▸ **PROBLEM REQUIREMENTS**
Transcribe the data in full and exactly, omitting any pictures.

****************

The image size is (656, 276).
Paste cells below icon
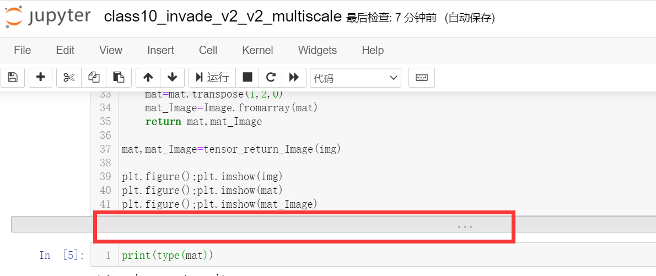[119, 78]
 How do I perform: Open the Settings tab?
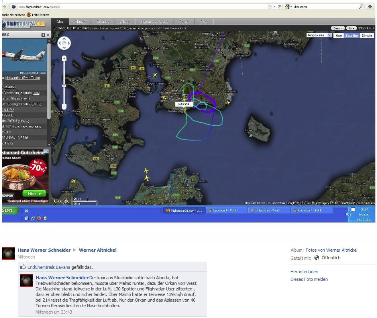point(102,22)
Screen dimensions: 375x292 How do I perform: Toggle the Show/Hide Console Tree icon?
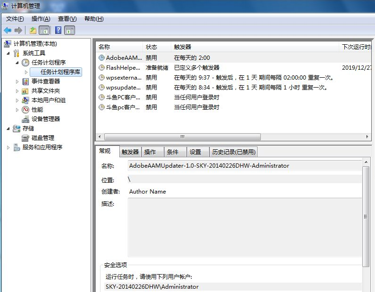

****************

▸ **RESULT OF THIS EXERCISE**
The image size is (656, 276).
Paste cells below icon
[119, 78]
 How do I perform: Open the Settings tab?
point(102,22)
Screen dimensions: 375x292 How do I perform: Toggle the Show/Hide Console Tree icon?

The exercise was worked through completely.